## What the task asks
Copy every one of the rows below word for word, with no changes.

## Material provided
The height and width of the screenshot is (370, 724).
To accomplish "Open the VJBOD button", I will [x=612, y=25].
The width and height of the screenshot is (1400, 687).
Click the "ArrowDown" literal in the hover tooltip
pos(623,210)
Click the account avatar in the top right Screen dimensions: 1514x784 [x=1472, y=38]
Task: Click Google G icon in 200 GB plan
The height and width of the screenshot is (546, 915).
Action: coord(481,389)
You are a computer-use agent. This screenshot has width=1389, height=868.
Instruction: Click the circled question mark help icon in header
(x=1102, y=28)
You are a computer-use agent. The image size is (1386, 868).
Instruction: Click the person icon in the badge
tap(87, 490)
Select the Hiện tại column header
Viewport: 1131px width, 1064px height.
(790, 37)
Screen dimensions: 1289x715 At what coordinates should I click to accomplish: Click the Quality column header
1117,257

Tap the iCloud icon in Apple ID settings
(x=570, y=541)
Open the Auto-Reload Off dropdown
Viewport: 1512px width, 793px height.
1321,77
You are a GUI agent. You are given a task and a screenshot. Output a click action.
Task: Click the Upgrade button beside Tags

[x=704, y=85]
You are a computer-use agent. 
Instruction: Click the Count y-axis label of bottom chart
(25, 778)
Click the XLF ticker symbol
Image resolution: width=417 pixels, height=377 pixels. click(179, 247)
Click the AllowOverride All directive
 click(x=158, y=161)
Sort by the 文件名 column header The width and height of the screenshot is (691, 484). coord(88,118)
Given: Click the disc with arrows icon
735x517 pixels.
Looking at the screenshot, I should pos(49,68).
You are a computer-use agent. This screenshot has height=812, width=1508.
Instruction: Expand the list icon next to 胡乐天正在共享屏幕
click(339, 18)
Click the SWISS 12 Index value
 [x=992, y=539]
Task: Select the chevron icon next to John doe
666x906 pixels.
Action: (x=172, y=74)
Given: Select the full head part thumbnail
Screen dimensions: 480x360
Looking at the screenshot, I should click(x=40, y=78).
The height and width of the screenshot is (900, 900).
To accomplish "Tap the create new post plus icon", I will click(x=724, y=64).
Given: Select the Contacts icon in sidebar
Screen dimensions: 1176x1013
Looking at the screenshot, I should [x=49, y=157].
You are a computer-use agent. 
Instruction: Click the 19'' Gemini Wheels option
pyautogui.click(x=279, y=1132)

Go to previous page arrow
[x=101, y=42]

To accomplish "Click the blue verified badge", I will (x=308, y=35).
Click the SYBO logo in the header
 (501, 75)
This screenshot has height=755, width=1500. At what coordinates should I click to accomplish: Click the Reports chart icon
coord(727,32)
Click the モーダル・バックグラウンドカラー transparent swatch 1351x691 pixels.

## Result of this exercise
The height and width of the screenshot is (370, 724).
To accomplish "Open the VJBOD button", I will [x=612, y=25].
The width and height of the screenshot is (1400, 687).
Click the "ArrowDown" literal in the hover tooltip
pos(623,210)
Click the account avatar in the top right Screen dimensions: 1514x784 [x=1472, y=38]
Task: Click Google G icon in 200 GB plan
The height and width of the screenshot is (546, 915).
Action: coord(481,389)
You are a computer-use agent. This screenshot has width=1389, height=868.
Instruction: Click the circled question mark help icon in header
(x=1102, y=28)
You are a computer-use agent. The image size is (1386, 868).
Instruction: Click the person icon in the badge
tap(87, 490)
Select the Hiện tại column header
Viewport: 1131px width, 1064px height.
(790, 37)
Screen dimensions: 1289x715 At what coordinates should I click to accomplish: Click the Quality column header
1117,257

Tap the iCloud icon in Apple ID settings
(x=570, y=541)
Open the Auto-Reload Off dropdown
Viewport: 1512px width, 793px height.
1321,77
You are a GUI agent. You are given a task and a screenshot. Output a click action.
Task: Click the Upgrade button beside Tags

[x=704, y=85]
You are a computer-use agent. 
Instruction: Click the Count y-axis label of bottom chart
(25, 778)
Click the XLF ticker symbol
Image resolution: width=417 pixels, height=377 pixels. click(179, 247)
Click the AllowOverride All directive
 click(x=158, y=161)
Sort by the 文件名 column header The width and height of the screenshot is (691, 484). coord(88,118)
Given: Click the disc with arrows icon
735x517 pixels.
Looking at the screenshot, I should pos(49,68).
You are a computer-use agent. This screenshot has height=812, width=1508.
Instruction: Expand the list icon next to 胡乐天正在共享屏幕
click(339, 18)
Click the SWISS 12 Index value
 [x=992, y=539]
Task: Select the chevron icon next to John doe
666x906 pixels.
Action: (x=172, y=74)
Given: Select the full head part thumbnail
Screen dimensions: 480x360
Looking at the screenshot, I should click(x=40, y=78).
The height and width of the screenshot is (900, 900).
To accomplish "Tap the create new post plus icon", I will click(x=724, y=64).
Given: Select the Contacts icon in sidebar
Screen dimensions: 1176x1013
Looking at the screenshot, I should [x=49, y=157].
You are a computer-use agent. 
Instruction: Click the 19'' Gemini Wheels option
pyautogui.click(x=279, y=1132)

Go to previous page arrow
[x=101, y=42]

To accomplish "Click the blue verified badge", I will (x=308, y=35).
Click the SYBO logo in the header
 (501, 75)
This screenshot has height=755, width=1500. At what coordinates should I click to accomplish: Click the Reports chart icon
coord(727,32)
Click the モーダル・バックグラウンドカラー transparent swatch 1351x691 pixels.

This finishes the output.